One doesn’t lose a favourite writer every day and I was really very sad to see you go. Since then my admiration for you as a writer and as a person has increased, particularly after seeing your last interview. Yes, the one in which you discussed really calmly your reactions to the cancer diagnosis and your impending death; being a non-believer, you simply attributed your fate to bad luck. You also downplayed the mystique around writers, presenting yourself as just a guy who wrote stories and who didn’t know the meaning of the expression ‘writer’s block’ (here you are: Ian Banks- Raw Spirit, BBC Scotland Interview, http://www.youtube.com/watch?v=v2vrypvdqWI). That’s how I’ll remember you: braving death with a smile, unpretentious to the end. What a lesson.

Reading the books has not been that easy. Your imagination is at points overwhelming to someone who, like me, has very poor skills at visualising space, high-tech gadgets and outlandish aliens –and swallowing up large batches of made-up names. This is exactly why I read SF. I almost gave up on you on page 358 of The Algebraist: “Clouders were part of the Cincturia, the collection of beings, species, machine strains and intelligent detritus that existed –generally– between stellar systems and didn’t fit into any other neat category (so they weren’t the deep-space cometarians called the Eclipta, they weren’t drifting examples of the Brown Dwarf Communitals known as the Plena, and they weren’t the real exotics, the Non-Baryonic Penumbrae, the thirteen-way-folded Dimensionates of the Flux-dwelling Quantarchs).”

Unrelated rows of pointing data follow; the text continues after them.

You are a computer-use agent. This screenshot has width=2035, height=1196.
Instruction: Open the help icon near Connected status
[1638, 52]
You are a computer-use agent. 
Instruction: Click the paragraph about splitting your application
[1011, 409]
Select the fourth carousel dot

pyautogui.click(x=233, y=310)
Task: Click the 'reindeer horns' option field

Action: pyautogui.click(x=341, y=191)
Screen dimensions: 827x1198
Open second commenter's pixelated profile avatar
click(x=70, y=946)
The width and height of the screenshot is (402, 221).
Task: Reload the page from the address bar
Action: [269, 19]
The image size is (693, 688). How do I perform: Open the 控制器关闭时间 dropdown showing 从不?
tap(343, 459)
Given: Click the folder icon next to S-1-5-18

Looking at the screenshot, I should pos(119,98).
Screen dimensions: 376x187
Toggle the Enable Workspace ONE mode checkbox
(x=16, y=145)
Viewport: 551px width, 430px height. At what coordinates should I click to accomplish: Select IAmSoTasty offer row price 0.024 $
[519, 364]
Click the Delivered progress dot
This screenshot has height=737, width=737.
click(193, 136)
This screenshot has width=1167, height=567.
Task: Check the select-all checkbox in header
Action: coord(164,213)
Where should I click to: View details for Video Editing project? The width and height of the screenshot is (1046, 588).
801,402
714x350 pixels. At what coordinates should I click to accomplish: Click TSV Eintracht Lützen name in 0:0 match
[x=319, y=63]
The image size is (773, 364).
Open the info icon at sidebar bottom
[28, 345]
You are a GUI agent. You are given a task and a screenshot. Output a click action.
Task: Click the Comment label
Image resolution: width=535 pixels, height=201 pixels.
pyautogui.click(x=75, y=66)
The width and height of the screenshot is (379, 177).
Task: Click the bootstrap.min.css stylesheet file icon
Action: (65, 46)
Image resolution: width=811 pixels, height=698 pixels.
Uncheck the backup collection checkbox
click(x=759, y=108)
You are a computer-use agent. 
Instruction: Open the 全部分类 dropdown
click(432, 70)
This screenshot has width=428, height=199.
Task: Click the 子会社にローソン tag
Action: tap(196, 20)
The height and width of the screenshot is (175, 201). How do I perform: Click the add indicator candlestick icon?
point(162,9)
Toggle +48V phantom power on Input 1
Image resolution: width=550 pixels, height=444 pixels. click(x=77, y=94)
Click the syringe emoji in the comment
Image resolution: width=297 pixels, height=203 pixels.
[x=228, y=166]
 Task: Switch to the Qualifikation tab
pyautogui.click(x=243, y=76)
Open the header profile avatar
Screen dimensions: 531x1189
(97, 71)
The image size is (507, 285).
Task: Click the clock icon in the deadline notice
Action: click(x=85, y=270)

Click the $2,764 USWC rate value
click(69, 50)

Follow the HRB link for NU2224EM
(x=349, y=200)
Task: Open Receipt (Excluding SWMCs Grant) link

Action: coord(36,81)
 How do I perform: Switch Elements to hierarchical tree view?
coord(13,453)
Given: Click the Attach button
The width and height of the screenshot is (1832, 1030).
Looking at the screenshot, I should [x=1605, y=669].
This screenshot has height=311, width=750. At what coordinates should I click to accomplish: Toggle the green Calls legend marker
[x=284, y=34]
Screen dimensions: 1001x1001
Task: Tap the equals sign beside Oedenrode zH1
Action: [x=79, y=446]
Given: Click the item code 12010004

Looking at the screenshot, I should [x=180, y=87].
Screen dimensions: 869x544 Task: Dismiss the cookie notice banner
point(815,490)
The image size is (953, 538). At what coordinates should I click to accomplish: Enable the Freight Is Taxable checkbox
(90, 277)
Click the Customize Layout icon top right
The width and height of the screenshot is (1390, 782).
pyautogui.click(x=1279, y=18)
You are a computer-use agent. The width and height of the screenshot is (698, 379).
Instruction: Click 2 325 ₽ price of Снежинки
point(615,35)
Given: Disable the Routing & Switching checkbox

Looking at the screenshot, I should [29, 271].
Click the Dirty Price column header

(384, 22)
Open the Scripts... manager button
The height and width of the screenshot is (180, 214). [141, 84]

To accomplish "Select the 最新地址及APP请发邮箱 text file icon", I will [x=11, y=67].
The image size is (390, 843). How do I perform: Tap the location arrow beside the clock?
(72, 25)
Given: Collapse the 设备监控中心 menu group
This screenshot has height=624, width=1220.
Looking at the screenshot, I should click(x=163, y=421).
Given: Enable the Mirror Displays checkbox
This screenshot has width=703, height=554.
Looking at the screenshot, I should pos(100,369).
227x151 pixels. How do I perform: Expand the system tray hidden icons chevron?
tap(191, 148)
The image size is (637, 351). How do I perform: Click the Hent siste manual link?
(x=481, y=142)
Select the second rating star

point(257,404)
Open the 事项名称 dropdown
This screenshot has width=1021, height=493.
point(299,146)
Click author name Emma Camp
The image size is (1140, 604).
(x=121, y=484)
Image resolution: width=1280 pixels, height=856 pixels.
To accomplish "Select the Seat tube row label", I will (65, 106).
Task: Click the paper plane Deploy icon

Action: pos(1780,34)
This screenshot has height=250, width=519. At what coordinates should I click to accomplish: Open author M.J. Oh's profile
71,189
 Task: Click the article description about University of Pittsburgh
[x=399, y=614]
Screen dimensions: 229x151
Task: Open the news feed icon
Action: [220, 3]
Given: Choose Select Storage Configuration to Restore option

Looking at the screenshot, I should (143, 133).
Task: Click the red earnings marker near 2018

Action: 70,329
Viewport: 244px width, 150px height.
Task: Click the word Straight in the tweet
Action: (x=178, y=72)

A reader in Amazon wrote in despair that The Algebraist is only for ‘completists,’ readers fanatical enough to put themselves through the task of reading everything a writer has written, no matter the quality. That’s me (for you). Your protagonist in this novel, Fassin Taak, claims he gets ‘swim’ whenever he imagines the galaxy full of civilisations, and all the colossal network of relationships. I get ‘swim’ at your imagination. Clouders, by the way, turned out to be a real beauty.

I’ve been dragging my feet for the last 200 pages of Surface Detail, thinking simultaneously that it was about time to finish, stop mourning, move on and that I didn’t want to close the book. Not really, not yet, not ever. Right now, as I write, I have this very strange feeling that I’d rather be in your universe than in mine (would I qualify for Special Circumstances?). I’ll miss it sorely –the aliens, the drones, the Minds, the avatars, your men and women, pan-human or not. The humour, the wit, the adventure, the awareness that this is just a tiny corner of the galaxy…

I must thank you particularly for the women, and for how you have narrated so touchingly the immense difference that living in a totally egalitarian society like the Culture makes for us. Would make for us. I thank you particularly for Perosteck, Sharrow, Lededje, Vyr, Anaplian and Vossil. And I don’t know what the avatars have, but I know I’ll miss them (unpredictable Demiesen and cool Berdle, above all).

You must be asking yourself: what about my fifteen mainstream novels? Are you also going to be a completist for them? Yes, I think so. I don’t have them all yet but will go for them. You wrote so much… I’ll have to wait until next summer, though (Harry Potter is right now waiting for me). A very intelligent girl student has asked me to supervise a BA dissertation on the body in one of your SF novels, we still haven’t decided which one. I know then, that I’ll have to re-read at least one of the twelve soon (some excuse, huh?).

I know you’ll probably would say ‘but why???’, which is what you told me when so many years ago I told you in person that I was teaching your eccentric, singular The Wasp Factory. Your fault, for having that wonderful imagination.

What I am grieving today, I realise, is not only your loss but the realisation that the Culture, the utopia you imagined to protest against so much dystopia, is not within our reach. The recipe you imagined to replace our disastrous civilisation, let the computers and machines take over to free us from the slavery of money and property, is so well built in your novels that it’s hard to accept it is only a remote possibility. The total freedom with which Culture citizens live their lives is a dream from which I’d rather not wake up –I’m even ready, as I told you, to join SC and do the necessary dirty tricks.

Thank you, there is nothing else to add.